Is Multitasking Killing Your Success?

This month on the Investor Insights, we’re discussing the role of goals and planning in your real estate investing business. And I have a question for you – is multitasking killing your success?

Think about it for a moment. Are you really accomplishing anything when you’re trying to do three things at once? No, you’re not as efficient and you’re likely to forget where you were.

Another question for you – Do you always find yourself starting tasks but never finishing them? This trait is almost a way of life for new business owners and it might be the reason that most businesses fail in the first year.

Craig Jarrow, author of the book Time Management Ninja, wrote a blog post this past week on the art of finishing what you start. He sums up the power of focus in one simple statement: “Lots of people come up with great business ideas. Few people actually make a business a success.”

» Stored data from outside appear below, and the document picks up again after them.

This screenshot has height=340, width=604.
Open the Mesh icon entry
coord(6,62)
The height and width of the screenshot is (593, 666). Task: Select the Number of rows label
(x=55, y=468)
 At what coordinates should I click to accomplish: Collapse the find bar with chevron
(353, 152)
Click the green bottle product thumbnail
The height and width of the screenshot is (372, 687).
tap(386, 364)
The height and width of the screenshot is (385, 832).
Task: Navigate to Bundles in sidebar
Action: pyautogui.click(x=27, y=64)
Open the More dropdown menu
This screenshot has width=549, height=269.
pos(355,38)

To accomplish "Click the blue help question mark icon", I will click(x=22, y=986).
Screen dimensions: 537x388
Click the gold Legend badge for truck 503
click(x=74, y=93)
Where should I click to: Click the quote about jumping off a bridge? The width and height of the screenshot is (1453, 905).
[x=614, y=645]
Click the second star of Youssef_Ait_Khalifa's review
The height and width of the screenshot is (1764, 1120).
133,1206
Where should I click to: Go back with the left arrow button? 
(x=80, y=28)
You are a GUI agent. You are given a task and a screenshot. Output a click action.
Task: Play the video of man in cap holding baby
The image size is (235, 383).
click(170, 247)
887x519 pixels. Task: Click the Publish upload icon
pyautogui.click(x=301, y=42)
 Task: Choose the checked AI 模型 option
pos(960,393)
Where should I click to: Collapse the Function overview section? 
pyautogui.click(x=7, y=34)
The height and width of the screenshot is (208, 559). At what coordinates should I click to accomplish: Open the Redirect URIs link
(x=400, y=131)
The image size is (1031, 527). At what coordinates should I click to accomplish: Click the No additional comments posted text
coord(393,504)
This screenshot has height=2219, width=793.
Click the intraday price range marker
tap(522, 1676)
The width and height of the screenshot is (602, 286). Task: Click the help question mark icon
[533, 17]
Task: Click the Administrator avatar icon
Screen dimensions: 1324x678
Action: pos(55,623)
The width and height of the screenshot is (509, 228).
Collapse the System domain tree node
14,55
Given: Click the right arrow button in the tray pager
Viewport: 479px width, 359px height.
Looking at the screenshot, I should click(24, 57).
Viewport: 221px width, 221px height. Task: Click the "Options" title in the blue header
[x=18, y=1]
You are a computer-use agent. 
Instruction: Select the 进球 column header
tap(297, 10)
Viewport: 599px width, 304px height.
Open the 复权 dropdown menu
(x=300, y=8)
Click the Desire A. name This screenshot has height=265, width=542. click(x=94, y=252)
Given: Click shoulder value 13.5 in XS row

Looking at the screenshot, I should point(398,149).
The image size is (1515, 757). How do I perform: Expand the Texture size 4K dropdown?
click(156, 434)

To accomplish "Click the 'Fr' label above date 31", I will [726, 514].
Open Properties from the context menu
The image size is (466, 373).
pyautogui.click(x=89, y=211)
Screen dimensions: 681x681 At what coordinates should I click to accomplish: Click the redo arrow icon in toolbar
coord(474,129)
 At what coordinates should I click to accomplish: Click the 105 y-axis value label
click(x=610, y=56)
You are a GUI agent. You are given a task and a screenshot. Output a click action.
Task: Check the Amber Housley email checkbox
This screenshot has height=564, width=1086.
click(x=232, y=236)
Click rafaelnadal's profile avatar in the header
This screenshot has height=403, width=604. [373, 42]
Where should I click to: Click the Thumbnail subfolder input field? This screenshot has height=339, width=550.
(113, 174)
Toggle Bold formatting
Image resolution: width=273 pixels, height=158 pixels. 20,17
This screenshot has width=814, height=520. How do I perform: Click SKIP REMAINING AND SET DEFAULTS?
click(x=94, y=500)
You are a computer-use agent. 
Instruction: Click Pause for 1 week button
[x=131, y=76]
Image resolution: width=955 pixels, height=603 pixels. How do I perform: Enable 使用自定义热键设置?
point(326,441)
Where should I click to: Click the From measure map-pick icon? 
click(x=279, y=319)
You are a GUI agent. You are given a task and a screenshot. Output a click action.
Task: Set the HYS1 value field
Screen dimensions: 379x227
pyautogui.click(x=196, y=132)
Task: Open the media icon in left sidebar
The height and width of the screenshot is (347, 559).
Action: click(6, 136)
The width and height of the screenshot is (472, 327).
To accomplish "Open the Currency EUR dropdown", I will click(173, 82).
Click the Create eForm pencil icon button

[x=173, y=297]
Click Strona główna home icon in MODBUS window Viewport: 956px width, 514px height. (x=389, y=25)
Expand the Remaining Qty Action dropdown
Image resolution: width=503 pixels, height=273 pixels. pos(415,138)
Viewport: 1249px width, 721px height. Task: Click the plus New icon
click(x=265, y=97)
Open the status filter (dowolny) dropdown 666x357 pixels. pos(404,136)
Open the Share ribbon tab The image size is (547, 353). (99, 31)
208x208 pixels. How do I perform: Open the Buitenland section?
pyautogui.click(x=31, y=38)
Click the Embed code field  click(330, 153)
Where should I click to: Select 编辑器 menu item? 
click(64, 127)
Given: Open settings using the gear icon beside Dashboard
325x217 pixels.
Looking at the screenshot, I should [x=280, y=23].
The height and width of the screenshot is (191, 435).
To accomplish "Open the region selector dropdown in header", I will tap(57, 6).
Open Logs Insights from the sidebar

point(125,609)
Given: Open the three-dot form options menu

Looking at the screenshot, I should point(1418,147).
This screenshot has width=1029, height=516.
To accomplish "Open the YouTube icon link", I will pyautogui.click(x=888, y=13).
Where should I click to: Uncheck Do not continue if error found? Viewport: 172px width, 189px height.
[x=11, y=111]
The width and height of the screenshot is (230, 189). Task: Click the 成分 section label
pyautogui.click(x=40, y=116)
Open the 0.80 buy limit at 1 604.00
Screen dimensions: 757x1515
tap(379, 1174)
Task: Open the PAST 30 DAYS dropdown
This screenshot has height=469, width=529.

That’s powerful stuff. To be successful you have to know how to finish what you started. Throughout 2011, I’ve focused on giving Insights readers tips on getting started in the business. But crossing the finish line on your goals is the real success indicator in this and in any business.

Let’s talk about steps you can take toward focusing more on the single task at hand for better productivity and more success.

Get it all out of your head. This focus tool was made famous by David Allen, author of the bestselling book Getting Things Done. His principle is simple – when you get all of the data out of your head you can actually focus on what you’re doing. There’s science to back this up. In a recent Daily Beast article, Joanne Cantor, author of Conquer Cyber Overload, says that the brain’s working memory is limited to seven items at any given time. She says that when we have more than seven bits of info “in our brain’s inbox, the brain struggles to figure out what to keep and what to disregard.”

Turn off the distractions. Smartphones started killing off more of our brain cells when the developers introduced multitasking. You can listen to your music, read your email and get texts all at the same time! It’s great, wonderful and making us a bunch of zombies.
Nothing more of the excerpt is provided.